La BAD parie sur le Plan Maroc Vert

Un nouveau chapitre vient de s’ouvrir dans le cadre du Programme d’appui au Plan Maroc Vert. Et c’est la Banque africaine de développement (BAD) qui l’ouvre en signant un financement de 132 millions de dollars en faveur du Maroc. Une opération qui débloque des fonds pour la 2ème phase du Programme d’appui au Plan Maroc Vert (PAPMV-2) afin de renforcer la compétitivité du secteur agricole et promouvoir une croissance économique inclusive, sensible au genre et verte. Ainsi, ce nouvel appui budgétaire sectoriel se fera en deux tranches. La première s’est ouverte en octobre 2015 et la seconde s’achèvera fin décembre 2016.

De nouveaux enseignements d’une phase à l’autre

La phase précédente menée entre mi-2012 et mi-2014 avait fourni des enseignements de valeur à la partie marocaine et à la BAD. Ces enseignements ont permis au Programme d’appui au Plan Maroc Vert de prendre en compte, dans sa seconde phase, les résultats du diagnostic de croissance réalisés conjointement en 2014 ainsi que les principes de la Déclaration de Paris et les bonnes pratiques en matière d’opérations d’appui budgétaire.

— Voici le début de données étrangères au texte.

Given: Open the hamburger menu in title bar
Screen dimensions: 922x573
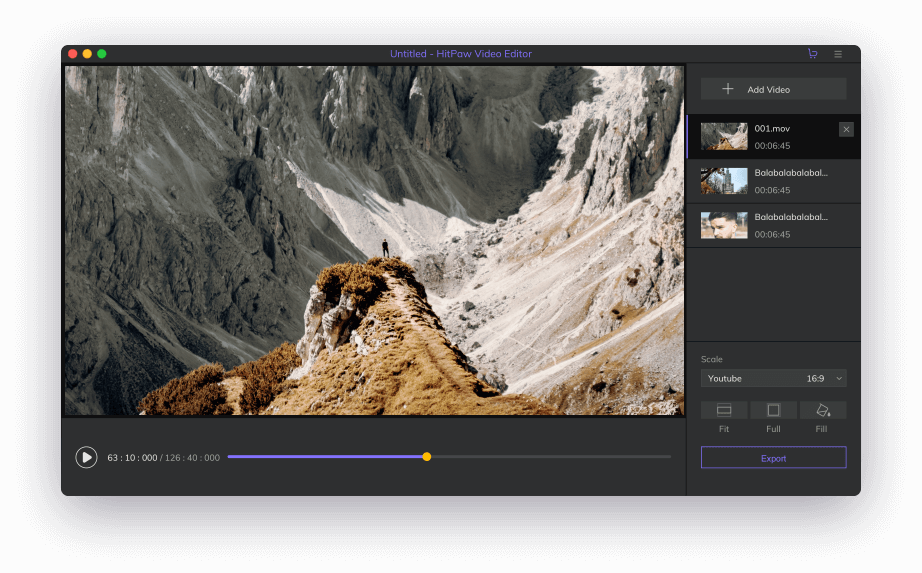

Cette approche en phases successives permet dans sa progressivité d’accompagner les autorités dans la formulation et la mise en œuvre des réformes stratégiques et institutionnelles bénéficiant de l’adhésion nationale.

Des objectifs clairs et ambitieux

L’objectif spécifique de la 2ème phase est d’améliorer la gestion durable des ressources naturelles à travers une gouvernance verte du secteur agricole et le développement inclusif des chaînes de valeur agricoles. Il faut noter dans ce sens que le programme est aligné sur la stratégie décennale de la banque (2013-2022). Il a donc deux composantes : la première est la «promotion d’une gouvernance verte du secteur agricole» et la seconde concerne le «développement inclusif des chaînes de valeur dans le secteur agricole». Il s’agit pour la première fois de renforcer le cadre légal, règlementaire et institutionnel régissant la gouvernance verte dans le secteur agricole et d’autre part, d’opérationnaliser la gouvernance verte dans le secteur agricole tout en assurant le suivi-évaluation de l’utilisation des ressources naturelles pour leur gestion et leur sauvegarde. La deuxième composante permet la structuration des chaînes de valeur, leur montée en gamme et  la mobilisation inclusive des acteurs que sont les jeunes et les femmes.

Un montage financier multi-sources

Le programme s’inscrit dans le cadre de la consolidation et de l’approfondissement des réformes déjà entreprises dans le cadre de la première phase du Programme d’appui au Plan Maroc Vert (PAPMV-I). Il sera, de ce fait, cofinancé avec la  Coopération japonaise à travers le mécanisme «Accelerated Cofinancing Facility for Africa» et complétera les programmes financés par l’Union européenne et la Banque mondiale. A ce jour, les engagements cumulés de la banque au Maroc s’élèvent à près de 2,03 milliards d’euros pour 38 opérations en cours d’exécution. Un tel niveau d’engagement témoigne de la qualité et de l’intensité du partenariat entre le Maroc et la Banque africaine de développement.
 

Objectifs et défis du PAPMV

Le Programme d’appui au Plan Maroc Vert (PAPMV) est un projet environnemental à la base de par ses actions de reconversion collective à l’irrigation localisée, la promotion d’une gestion intégrée des nappes souterraines, la valorisation de l’eau et des produits du terroir, la promotion de l’économie énergétique et des énergies renouvelables en irrigation, la promotion du genre et le renforcement des capacités des acteurs.

C’est un programme qui, à terme, devrait augmenter la résilience des activités agricoles et des populations aux changements climatiques. Il tend également à utiliser l’outil puissant qu’est le «NAMA» pour répertorier toutes les atténuations des émissions de gaz à effet de serre nécessaires du secteur agricole, et valorisera ces efforts pour se qualifier aux mécanismes de financement qui seront mis en place au niveau international dans le cadre de la «United Nations Framework Convention on Climate Change» (UNFCCC).

Un défi qui implique la collaboration du département de l’environnement avec celui de l’agriculture et celui de l’énergie au profit des bénéficiaires directs de ce programme. Il s’agit des organisations socioprofessionnelles, les agriculteurs/irrigants, les jeunes et femmes, les entreprises privées, les unités agro-industrielles et les entités administratives concernées.